Australian author Andrew McGahan dead at 52
I am surprised and shocked to hear of the passing of Andrew McGahan at 52 years of age. It was his first book that connects me to him. The story of Gordon and his ill-fated attempts to make sense of his life in Brisbane in the late 1980s while he loves and fears the brilliant character of Cynthia. I was living in Brisbane when I first read the book in 1992. I lived in New Farm, where the book is set, in rambling share houses surrounded by tropical overgrown gardens, where 4ZZZ played all day in the kitchen and life was as slow as the river. I now have that book next to me, inscribed on the front page by my long lost love of that time. Like McGahan, I was also born on the Darling Downs, grew up in a rural community, but was never really comfortable with a lot of its values.
In one sense Praise (Allen & Unwin 1992) is a pastiche to Charles Bukowski, something the old man may have produced if he had been 25 and living in Brisbane in the late 80s, emerging as it was from 30 years of fascistic National Party rule and that weird dysmorphia that comes with places on the edge in every sense — geographically, politically, historically, economically (Bukowski lived in Reagan’s California). Brisbane in those days was a odd place — hot, ramshackle, paranoid, awash with drugs, music, corrupt and violent police/criminals (the titles were totally interchangeable), unemployment and a youth style that is distilled in McGahan’s novel. Life was easy in one sense; a cheap room in a share house and then all that followed (captured in “He Died with a Felafel in his Hand” so well — also by a Brisbane writer John Birmingham who emerged from the same scene at the same time).
Praise was also made into a film, which McGahan wrote the screenplay to:
Today it seems Praise is a nostalgic tribute to dysfunctional youth, but it is also an important work as it was an early step towards cultural identity and independence for a generation of white Australians that had finally had enough of the “scones, Dame Edna, Midday Show, hard work have-a-go, Saturday Night Live, she’ll be right mate” postcolonial Australia. In my mind this is what the Indonesia author Ratih Hardjono described, from a work with the title White Tribe of Asia and published the year after Praise, when she referenced:
“The change from earlier xenophobic tendencies to attitudes that are more open and relaxed will ultimately produce an Australia that is ambidextrous, that is, able to use both hands with equal skill.
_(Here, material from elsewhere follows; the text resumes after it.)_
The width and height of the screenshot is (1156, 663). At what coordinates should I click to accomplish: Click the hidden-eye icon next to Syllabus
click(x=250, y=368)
Australia will be capable of relating to both the western and eastern worlds without any uncertainty and will become a place that can accomadate both, permitting the flexibility of Asia to replace the stiffness of England “
The myth of a White Australia was at last being laid to rest in literature. MaGahan’s next book ‘1988’ (the prequel to Praise) really took these themes on in a more explicit and less nihilistic way. In 1988 the protagonists flee Brisbane, with its dead end jobs, cheap drugs and communal housing to head north, towards the mythical frontier, and by implication, Asia.
I believe history will place McGahan on that line that first emerged in the 1980s in Australia, when we dropped so much of the ‘white tribe of Asia’ pretence, and realised we were ourselves; a strange mix of colonial myths, a turning towards Asia (begun in the 1970s but halted with the Dismissal in 1975), an integration into landscape and the powerful (although totally maligned, attacked and ignored) influence of the first nations of the Aborigines on the greater Australian culture and society. McGahan finally approached this subject in a negative sense in The White Earth (Allen & Unwin, 2004). In The White Earth McGahan wrote:
“That’s the sort of thing you have to know about a piece of land, Will, if you’re going to own it. You have to know where it fits… Every stretch of earth has it’s own story. You have to listen, and understand how it connects with other stories. Stories that involve the whole country in the end.”
These stories are still evolving in Australia, however the land itself is also speaking. This is a step McGahan never took in his writing; to move beyond his own head and cultural critique and delve into the metaphors of non-Anglo Australia. If he had lived longer there is every chance he would have (his final novel will be published later this year). His demise is a great loss for Australian writing.